There is a great deal at stake, and companies should always proceed with caution.

The most common brand stretches include line extensions within the same category. Coke's recent launch of Black Cherry Vanilla Coke and Diet Black Cherry Vanilla Coke are good examples.

A riskier form of extension involves stretching the equities of a brand by moving into a new category. Arm & Hammer's leveraging of its well-known brand equities—from its basic baking soda into the oral care and laundry care categories—is a great example. By emphasizing its key attributes, the cleaning and deodorizing properties of its core product, Arm & Hammer was able to leverage those attributes into new categories with success. Bottom line: The move made sense to the consumer.

Yet, a large number of brand extensions into new categories have proven to be dismal failures.


Brand Steps and Missteps

Many marketing managers think that it makes sense to "transfer" the promise and equity of their established brand. But that isn't always true. Companies sometimes go too far trying to extend into categories that are not a good fit, and they risk losing credibility in their flagship brands.

Let's look at a celebrated global brand: Virgin. The company was able to stretch its considerable brand equities from the entertainment to the travel industry. Virgin Airlines is a success.

But does anyone remember Virgin cola?
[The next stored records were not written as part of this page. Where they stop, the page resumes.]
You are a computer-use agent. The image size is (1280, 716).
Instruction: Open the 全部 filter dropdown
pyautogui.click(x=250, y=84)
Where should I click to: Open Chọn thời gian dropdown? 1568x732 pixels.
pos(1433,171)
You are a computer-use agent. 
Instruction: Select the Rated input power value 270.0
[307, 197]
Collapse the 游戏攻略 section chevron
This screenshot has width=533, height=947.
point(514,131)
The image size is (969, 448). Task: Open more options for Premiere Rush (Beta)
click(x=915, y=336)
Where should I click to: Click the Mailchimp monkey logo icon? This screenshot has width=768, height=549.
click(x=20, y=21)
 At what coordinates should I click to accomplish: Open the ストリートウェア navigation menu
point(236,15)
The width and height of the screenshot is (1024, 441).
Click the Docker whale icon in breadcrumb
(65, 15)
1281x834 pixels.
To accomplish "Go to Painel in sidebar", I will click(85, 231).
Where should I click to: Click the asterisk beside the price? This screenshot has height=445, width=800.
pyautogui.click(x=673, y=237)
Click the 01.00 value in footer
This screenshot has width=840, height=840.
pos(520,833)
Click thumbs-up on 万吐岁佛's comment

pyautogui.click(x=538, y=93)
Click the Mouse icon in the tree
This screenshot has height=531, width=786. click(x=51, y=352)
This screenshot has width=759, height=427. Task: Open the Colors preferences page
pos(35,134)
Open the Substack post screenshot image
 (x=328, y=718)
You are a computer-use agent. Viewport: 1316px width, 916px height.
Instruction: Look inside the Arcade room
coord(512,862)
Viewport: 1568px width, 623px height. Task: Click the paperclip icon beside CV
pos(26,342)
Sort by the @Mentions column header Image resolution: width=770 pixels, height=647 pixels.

Virgin vodka? Virgin jeans? Obviously, these were not good category fits for the iconic brand. Trying to leverage Virgin's attributes into these categories made no sense to the consumer, else they would have been successful. Fortunately, the Virgin brand is so strong that these miscues have not damaged it.

Companies can also go too far with licensing and dilute their brands past the point of no return. Pierre Cardin presents one of the best examples. The successful designer clothing line extended its brand, via licensing, into way too many product lines. Most of them had absolutely nothing to do with the cachet that the brand had built in the couture business. Cardin was stretched into so many unsuitable categories that it lost its core customer (and eventually withered and died).

On the other hand, Emeril Lagasse—admired chef and American icon—has lent his name successfully to a branded line of cookware. Cookware manufacturer All Clad launched the Emeril line a few years ago, and his name has carried the line to a strong position (top 20) in a very competitive category. The Emeril brand and quality cookware are clearly a fit.

Celebrities cannot always ensure success in co-branded ventures. Remember Planet Hollywood? This celebrity driven chain of restaurants were gone in less than a decade. They were all about the celebrities, not the food. When restaurant brands don't ensure exceptional or differentiated food experiences, they are simply not going to endure, no matter whose names are associated with them.

The Answer: Research

A large number of brands are not extendible into many categories, if any. The key to successful brand extensions: the determination that the proposed extensions are consistent with core brand values. Most importantly, a determination must be made of the marketplace perception of the brand in the first place, and whether the proposed extensions resonate with the consumer. Brand extension ideas should not emanate from management's point of view, but from the consumer's.

A lack of understanding of the consumer and the marketplace can lead to failures that range from minor to catastrophic. Companies have far more at stake than the failure of new products. The wrong category extensions can create the perception of diminishment of the value of the brand.

If corporate brands and sales are already faltering, brand extensions are sometimes viewed as a way to save the company from additional erosion by nervous executives. This strategy has rarely worked.

Rather than considering extensions when the brand is already compromised, marketers should get back on track with meaningful brand management and stewardship:

  • What made the brand unique and strong in the first place?

  • Where has there been a disconnect between the brand's core attributes, image and heritage with the customer?

  • What is the customer's sense of the brand today versus their past assessment of it?

Research will uncover this crucial information so that management can bring its brand back into alignment. When properly conducted, research should yield the following information about brand extensions:

  • Customers' understanding of the brand's core attributes.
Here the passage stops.